Toys Meet Data Analysis In Legonomics

It might feel as if some Lego sets are much worse value than others. But some dedicated numbercrunchers suggest the price per brick is largely stable across both sets and time.

(Before the numbers, two rants as a Brit of a certain age. It’s Lego bricks, not Legos. And the only true Lego set is one full of generic pieces with which you build your own design rather than follow a pre-made template.)

Ken Steif, who runs a city planning data science company, took a break from the day job to apply his skills to Lego prices. He used data from Brickset, a site that catalogs Lego sets and values for collectors. As shown above, Steif found that once you take away premiums for licensed sets such as Star Wars, there’s a fairly decent relationship between the number of pieces and the price of a set. Overall, each additional piece makes the set nine cents more expensive.

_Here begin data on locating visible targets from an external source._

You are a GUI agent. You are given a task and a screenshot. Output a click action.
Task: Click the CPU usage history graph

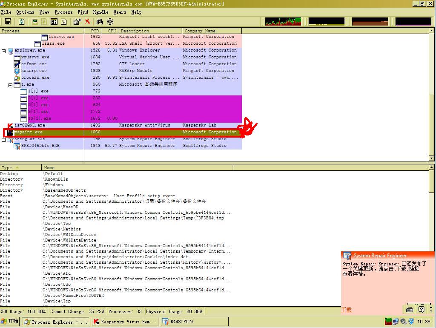click(x=283, y=21)
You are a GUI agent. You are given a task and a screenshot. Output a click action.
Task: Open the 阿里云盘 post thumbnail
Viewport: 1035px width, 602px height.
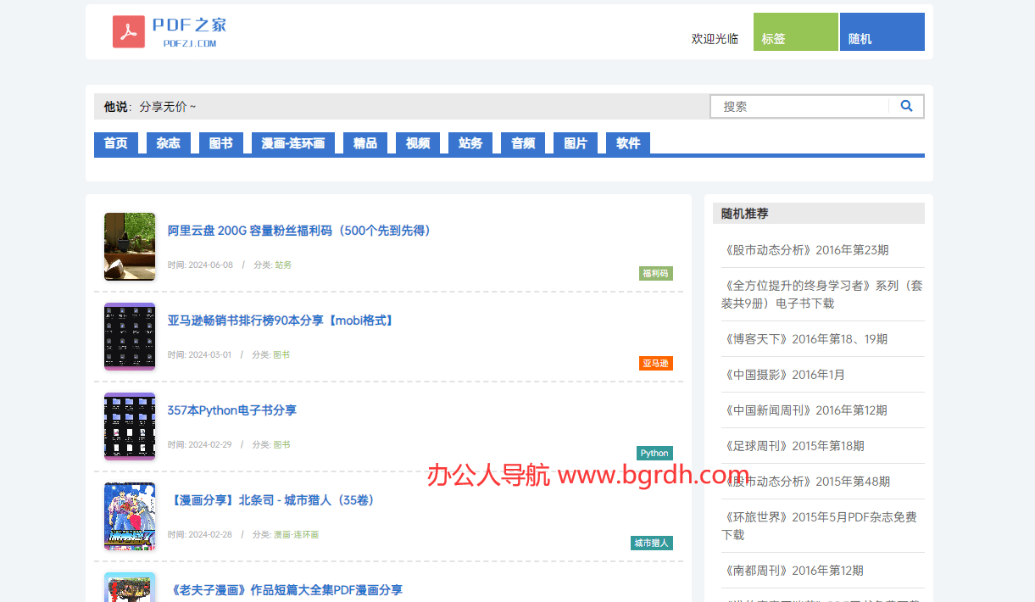point(130,246)
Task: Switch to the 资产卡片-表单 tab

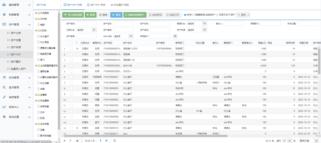Action: click(x=97, y=5)
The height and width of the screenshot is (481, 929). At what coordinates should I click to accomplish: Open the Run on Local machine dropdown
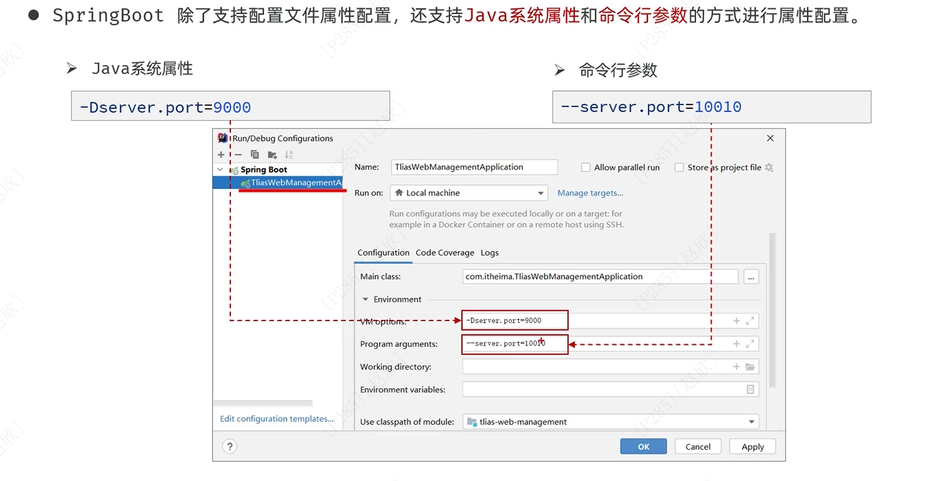(x=469, y=193)
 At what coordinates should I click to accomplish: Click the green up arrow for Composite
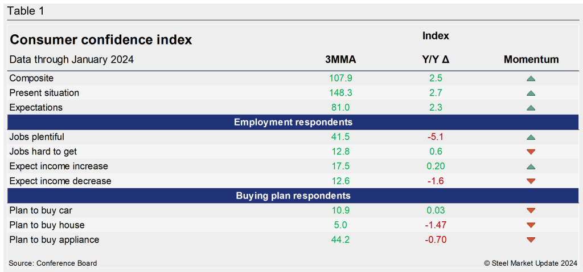(531, 78)
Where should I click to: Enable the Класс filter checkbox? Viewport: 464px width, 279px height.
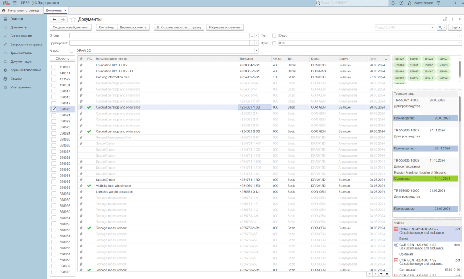tap(71, 51)
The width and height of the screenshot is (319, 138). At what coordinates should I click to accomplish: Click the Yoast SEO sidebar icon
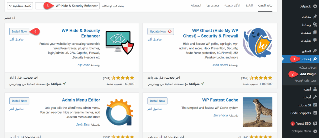tap(315, 123)
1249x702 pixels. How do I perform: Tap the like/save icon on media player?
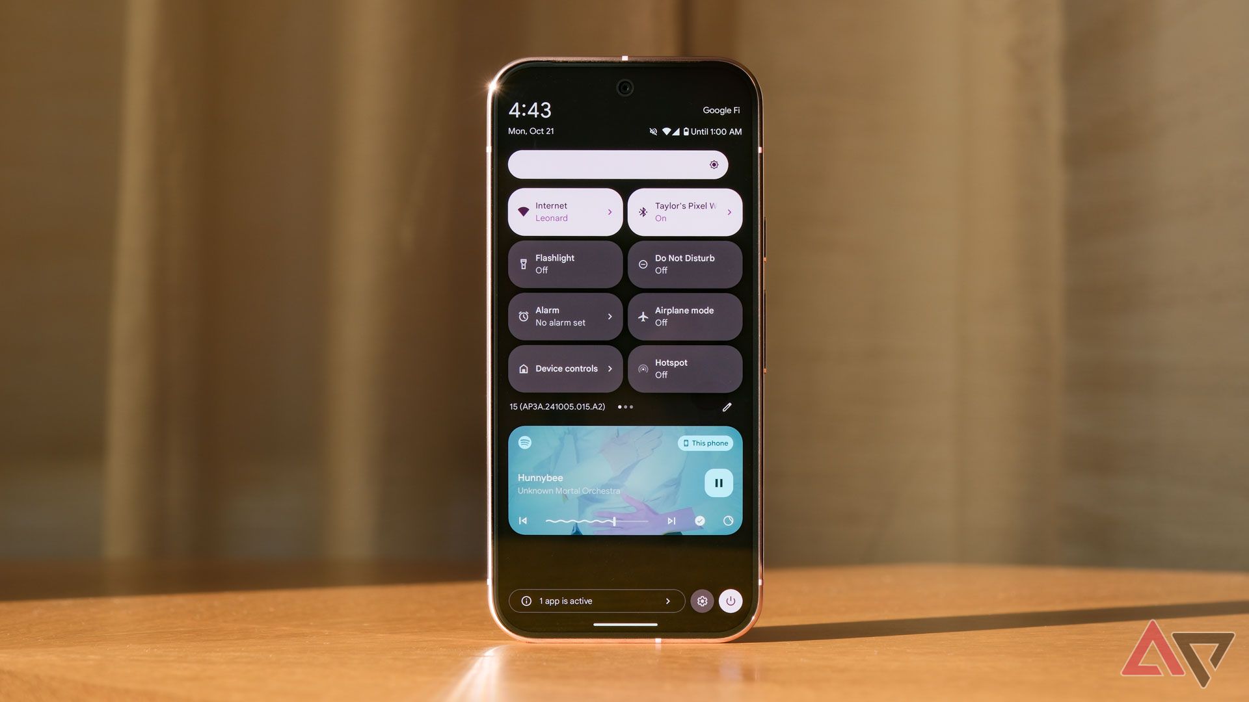pos(699,520)
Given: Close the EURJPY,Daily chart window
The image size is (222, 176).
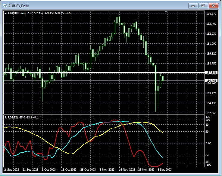Looking at the screenshot, I should tap(213, 5).
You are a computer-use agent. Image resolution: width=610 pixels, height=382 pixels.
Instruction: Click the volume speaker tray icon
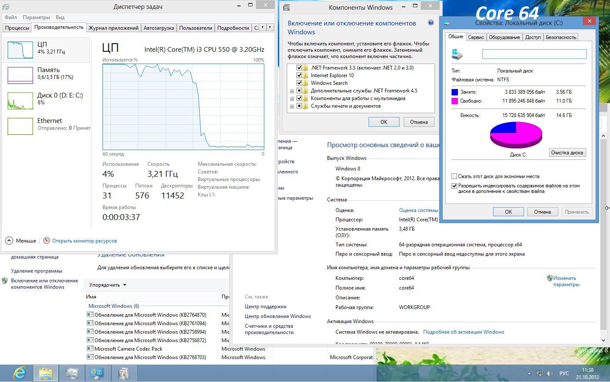(549, 374)
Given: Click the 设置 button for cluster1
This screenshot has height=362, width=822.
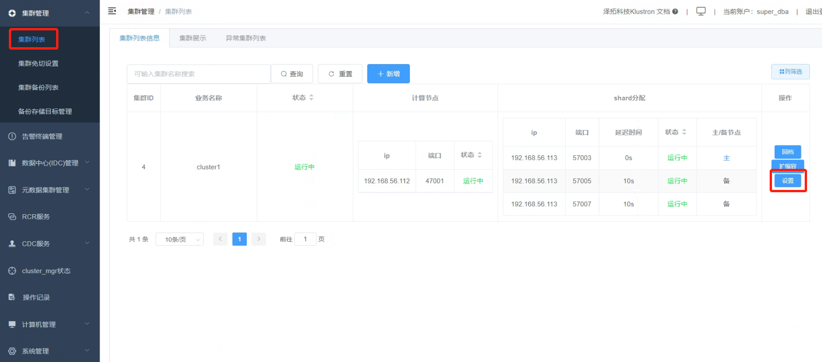Looking at the screenshot, I should pyautogui.click(x=788, y=181).
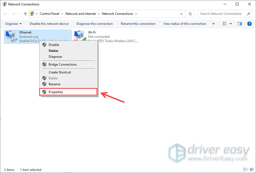Open the Organize dropdown menu
The image size is (256, 173).
(13, 24)
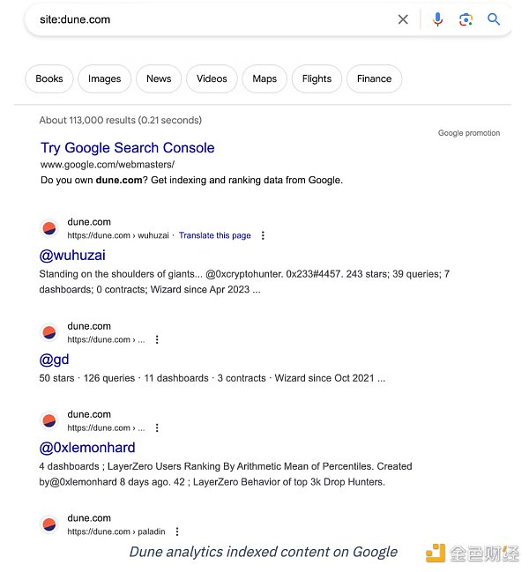
Task: Open Google Lens image search
Action: [466, 19]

The calculations follow a similar piece of research back in 2013 that found if you adjust for inflation, the per-piece price of Lego had been relatively stable for around a decade at around 10 to 12 cents per piece. The difference between the two calculations may be that the latter looks at the overall cost per piece while the former looks at the cost of each additional piece. With a small, basic set, more of the cost is eaten up by factors other than the bricks themselves.

There’s also an interesting Reddit debate on the figures in which one former Lego employee notes that sets which seem unreasonably expensive often contain rarer pieces that aren’t used across the range, while others note Lego has reduced the number of colors it uses for the most common pieces as a cost-saving measure.